The sun had the ability to make us smile, and momentarily forget the difficult weather environment. Looking back a month, I can see this was only the beginning of a difficult emotional period regarding the weather, and it finally forged a new understanding in me on how to deal with the problem.

Looking south from the Dent d’Herens.

Goodbye, high country!

But while we could smile and laugh, we did!

Cleverly, we’d brought everything with us, so we didn’t have to return to the hut, but could continue straight down the moraine to rejoin our valley trail. This was a pleasant journey, despite heavy packs and tired feet. We reached the restaurant of the day before, ordering another lunch, which was almost as good, but it seemed they’d learned about me and there was now a rationing policy on the Parmesian cheese.

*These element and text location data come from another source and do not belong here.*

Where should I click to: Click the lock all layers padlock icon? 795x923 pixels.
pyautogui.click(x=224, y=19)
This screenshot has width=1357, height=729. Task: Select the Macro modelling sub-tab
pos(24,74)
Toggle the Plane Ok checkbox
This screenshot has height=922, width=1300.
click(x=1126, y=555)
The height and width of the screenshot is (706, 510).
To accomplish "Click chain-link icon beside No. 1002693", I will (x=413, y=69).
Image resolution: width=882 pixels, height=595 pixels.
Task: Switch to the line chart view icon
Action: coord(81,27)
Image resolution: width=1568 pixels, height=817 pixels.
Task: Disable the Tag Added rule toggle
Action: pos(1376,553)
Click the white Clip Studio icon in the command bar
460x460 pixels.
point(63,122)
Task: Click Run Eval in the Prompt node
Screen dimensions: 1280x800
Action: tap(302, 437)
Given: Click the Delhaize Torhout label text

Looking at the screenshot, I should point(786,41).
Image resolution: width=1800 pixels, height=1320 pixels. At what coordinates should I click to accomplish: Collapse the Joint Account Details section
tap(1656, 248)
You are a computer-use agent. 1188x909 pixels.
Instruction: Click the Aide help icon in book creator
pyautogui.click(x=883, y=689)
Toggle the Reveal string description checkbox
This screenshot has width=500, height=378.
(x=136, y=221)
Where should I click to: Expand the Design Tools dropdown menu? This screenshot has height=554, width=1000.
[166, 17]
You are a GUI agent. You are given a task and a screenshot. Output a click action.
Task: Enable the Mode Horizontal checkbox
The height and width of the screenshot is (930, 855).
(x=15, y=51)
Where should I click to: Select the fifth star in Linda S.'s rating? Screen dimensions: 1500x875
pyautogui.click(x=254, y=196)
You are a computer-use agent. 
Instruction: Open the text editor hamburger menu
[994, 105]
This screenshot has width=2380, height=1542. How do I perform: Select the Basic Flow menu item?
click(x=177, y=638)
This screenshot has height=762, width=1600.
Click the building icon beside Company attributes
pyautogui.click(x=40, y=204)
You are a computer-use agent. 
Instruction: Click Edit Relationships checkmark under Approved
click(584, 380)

It started to rain as we made the long mostly flat walk along the lake. I was dreading this section: mountain boots and long flat roads don’t go together very well! But listening to good music (Family of the Year), and a overt decision to have a positive attitude worked wonders. By the end, Pete and I were moving very fast, and if not entirely happy, we at least successfully outraced our fear of tedium and pain!

Congratulating ourselves on having fully used a sub-24 hour weather window, we now drove back to Geneva through the Mont Blanc tunnel, arriving late and committing to a wonderful rest day.


Pete had an excellent day with family, and I enjoyed myself exploring Geneva (mainly exploring the interior of a coffee shop, actually!). During the day, continuing to look at more poor forecasts, I resolved to go on a multi-day hike as a way to exit this antagonistic relationship with the weather. It was taking away the joy of mountains! Pete and I chatted, and it seemed best to send me off on this hike, while he would enjoy some family time and then hopefully get some technical climbing in on the weekend when the weather was slated to improve.

Another wonderful dinner and breakfast with lively conversation, and they sent me on my way, with a few packs of granola cookies that would fuel my next adventure with pleasure!